「えっ何これ楽しい」
千歳が独り言のように呟く。
「ん?」
しかし、彼女の前にはまっさらな絵巻があるだけだ。千迅はそれを覗き込み、首を傾げた。
「何も描いてないみたいだけど……」
「感情を先取りしてるの。そうしたら何か思い浮かぶのよ」
「なるほど……」
彼女は高度過ぎる。千迅は瞬時にそう悟った。
それを一瞬で把握する彼も似たようなものだ。
「あ、何だか楽しくなってきた」
「ええ。そうね」
暫く沈黙した後、彼はくく、と笑い声をあげた。
「まあ!信じてないのね」
「信じてるさ、ただちょっと強引だと思ってさ。もっと他ごとをしてみたら?例えば、今すぐ筆を置いて一緒にさ」
千迅がすかさず彼女の手を引こうとしたが、すぐさま避けられてしまう。
「あなたがそうしたいだけでしょ。ごろごろしたいのならおひとりでどうぞ」
「もう、なんでそう悲しいこと言いかな。一人でごろごろしたって楽しくないよ」
「布団にいなくてもこのまま話せるわ」
「分かってないなあ」
彼は既にいそいそと布団に入り、彼女の袖は引っ張らない程度に、しかし確かにしっかりと掴んでいた。

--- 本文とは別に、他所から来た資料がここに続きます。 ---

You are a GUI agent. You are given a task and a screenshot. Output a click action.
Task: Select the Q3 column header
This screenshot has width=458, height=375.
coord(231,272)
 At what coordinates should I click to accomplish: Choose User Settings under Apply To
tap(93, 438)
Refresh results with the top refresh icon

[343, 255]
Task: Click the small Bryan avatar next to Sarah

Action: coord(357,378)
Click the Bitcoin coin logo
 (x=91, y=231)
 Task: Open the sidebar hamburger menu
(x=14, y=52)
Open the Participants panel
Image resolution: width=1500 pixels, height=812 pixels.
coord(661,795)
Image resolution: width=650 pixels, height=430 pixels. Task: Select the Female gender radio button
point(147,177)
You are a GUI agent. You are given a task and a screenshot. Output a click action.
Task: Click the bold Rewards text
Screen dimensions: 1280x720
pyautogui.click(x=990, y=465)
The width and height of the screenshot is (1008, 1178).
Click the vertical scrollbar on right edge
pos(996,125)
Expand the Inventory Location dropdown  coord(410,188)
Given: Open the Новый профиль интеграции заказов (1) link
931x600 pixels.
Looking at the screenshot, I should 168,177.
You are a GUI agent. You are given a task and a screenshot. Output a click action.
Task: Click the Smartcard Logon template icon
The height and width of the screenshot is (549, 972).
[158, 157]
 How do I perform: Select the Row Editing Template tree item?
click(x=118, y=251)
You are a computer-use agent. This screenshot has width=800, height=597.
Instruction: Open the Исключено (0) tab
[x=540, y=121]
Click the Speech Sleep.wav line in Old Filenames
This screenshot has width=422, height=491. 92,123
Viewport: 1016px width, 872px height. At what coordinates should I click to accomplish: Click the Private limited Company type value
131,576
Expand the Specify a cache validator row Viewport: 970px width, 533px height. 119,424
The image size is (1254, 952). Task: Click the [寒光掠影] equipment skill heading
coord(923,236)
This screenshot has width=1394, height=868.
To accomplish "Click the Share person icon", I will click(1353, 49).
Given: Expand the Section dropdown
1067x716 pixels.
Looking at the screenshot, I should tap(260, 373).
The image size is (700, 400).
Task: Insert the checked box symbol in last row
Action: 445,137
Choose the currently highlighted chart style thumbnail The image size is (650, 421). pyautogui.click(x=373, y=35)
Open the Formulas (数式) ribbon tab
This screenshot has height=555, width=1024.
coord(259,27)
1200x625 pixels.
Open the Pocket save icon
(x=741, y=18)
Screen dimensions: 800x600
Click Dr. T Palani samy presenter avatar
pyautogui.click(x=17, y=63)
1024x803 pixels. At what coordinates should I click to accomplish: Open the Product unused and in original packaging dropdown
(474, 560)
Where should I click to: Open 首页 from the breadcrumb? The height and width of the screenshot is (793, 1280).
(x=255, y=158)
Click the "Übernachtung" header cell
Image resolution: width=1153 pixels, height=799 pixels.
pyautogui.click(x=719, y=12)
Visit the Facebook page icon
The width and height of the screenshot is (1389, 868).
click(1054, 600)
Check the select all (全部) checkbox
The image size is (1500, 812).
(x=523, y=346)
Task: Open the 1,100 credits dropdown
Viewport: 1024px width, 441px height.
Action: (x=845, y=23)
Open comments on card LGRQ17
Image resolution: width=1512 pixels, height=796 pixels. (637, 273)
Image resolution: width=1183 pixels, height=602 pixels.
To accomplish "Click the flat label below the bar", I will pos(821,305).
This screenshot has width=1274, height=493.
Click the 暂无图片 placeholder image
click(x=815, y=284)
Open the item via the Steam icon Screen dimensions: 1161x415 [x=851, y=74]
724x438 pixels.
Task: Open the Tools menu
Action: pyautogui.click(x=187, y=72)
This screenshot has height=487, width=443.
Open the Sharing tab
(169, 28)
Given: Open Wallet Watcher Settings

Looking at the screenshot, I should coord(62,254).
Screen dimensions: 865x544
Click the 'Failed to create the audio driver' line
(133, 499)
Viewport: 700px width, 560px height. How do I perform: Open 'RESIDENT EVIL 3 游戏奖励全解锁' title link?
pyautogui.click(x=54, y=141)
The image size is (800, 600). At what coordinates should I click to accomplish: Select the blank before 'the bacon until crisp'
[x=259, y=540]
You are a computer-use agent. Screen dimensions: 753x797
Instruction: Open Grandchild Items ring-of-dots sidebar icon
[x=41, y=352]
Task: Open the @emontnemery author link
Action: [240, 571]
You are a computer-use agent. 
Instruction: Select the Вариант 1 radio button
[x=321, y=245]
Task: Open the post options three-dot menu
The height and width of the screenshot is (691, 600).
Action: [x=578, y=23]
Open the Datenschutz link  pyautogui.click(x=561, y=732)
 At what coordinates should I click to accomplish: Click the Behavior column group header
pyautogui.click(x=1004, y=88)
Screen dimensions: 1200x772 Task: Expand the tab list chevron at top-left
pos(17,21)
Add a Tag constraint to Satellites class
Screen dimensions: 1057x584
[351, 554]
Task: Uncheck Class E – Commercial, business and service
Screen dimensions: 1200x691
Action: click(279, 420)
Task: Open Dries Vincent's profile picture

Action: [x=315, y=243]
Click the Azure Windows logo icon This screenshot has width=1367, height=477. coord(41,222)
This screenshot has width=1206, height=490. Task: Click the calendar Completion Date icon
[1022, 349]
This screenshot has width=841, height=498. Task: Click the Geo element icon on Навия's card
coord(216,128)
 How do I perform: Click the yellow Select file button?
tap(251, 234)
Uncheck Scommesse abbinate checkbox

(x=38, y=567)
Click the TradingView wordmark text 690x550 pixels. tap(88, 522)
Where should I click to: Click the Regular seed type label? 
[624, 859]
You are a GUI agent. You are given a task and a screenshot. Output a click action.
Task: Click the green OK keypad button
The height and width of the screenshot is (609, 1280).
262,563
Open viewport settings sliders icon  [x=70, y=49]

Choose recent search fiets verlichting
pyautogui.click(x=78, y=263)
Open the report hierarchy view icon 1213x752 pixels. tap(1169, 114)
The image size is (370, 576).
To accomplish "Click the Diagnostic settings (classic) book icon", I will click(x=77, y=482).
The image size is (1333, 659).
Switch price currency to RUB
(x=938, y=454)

それくらいなら彼女は許してくれる、彼のちょっとした甘えであった。彼女もそれを分かっていて今度はそのままでいる。
「あなたってちょっとネコみたいよね」
「ふーん……そうかな。にゃんとは鳴かないぜ」
「ふふ、鳴いてるじゃない。……あ、そうだ、ネコの擬人化を……」
「君、なんでもネタにしてしまうな」
千迅が呆れて彼女を見上げた。
「あなたのその表情、いただき」
「ああ、はいどうぞ。もういいや。君が喜ぶならそれでさ」
半ば自棄になる彼は一人で布団にくるまってしまう。
「うふふ。それでいいのよ。ネコは布団で丸くなる」
千迅はムッとして顔だけ覗かせていたが、彼女はそれに構わず筆をひたすら走らせていた。